Yo, argentino y español, heredero de Jijena Sánchez y de Góngora y Argote, alzo mi copa en agradecimiento, pero excluyéndome —si me lo permiten— de la mención, porque quisiera que todos celebremos el idioma que habitamos y que refugia a todos los hijos que cantamos sus versos, en acentos incontables y todos embellecedores.
Gracias a ustedes y ¡salud a nuestra virgulilla amada!
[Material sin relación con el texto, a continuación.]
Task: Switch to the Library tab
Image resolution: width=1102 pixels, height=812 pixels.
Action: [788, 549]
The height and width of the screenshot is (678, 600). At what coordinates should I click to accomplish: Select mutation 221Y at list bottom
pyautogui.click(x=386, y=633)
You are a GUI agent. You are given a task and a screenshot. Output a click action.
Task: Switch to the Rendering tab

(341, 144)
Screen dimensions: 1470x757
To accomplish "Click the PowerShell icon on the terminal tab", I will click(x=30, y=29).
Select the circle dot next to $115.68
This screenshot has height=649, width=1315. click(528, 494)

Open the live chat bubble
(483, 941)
La que sueña, la que es nuestra dueña, la de antaño y también la del mañana; la que habita en toda alma que ama a España.
Estas palabras —este borrador, esta guía discursiva— estaban previstas para ser leídas, o interpretadas, en la entrega de un premio, mención y reconocimiento, por parte de un prestigioso ente cultural del Reino (que no el de Albanta). Pero debido a mi poco lineamiento político con ninguna política tradicional, y mucho menos de raíz impuesta y demagógica, se determinó que tal ocasión se cancelara.
¿Me hubiera gustado haber dicho estas palabras entre colegas y amigos de España? Claro que sí. ¿A mi vanidad de poeta le hubiera hecho cosquillas? Seguramente. Pero, como artista y escritor, mucho me conforma saber que las ideas que expreso y los valores que encarno suscitan resquemores.
De todas maneras, todo lo que he expresado más arriba —sin que lo haya podido expresar— es y será siempre lo menos que puedo decir de lo mucho que amo al idioma en el que escribo.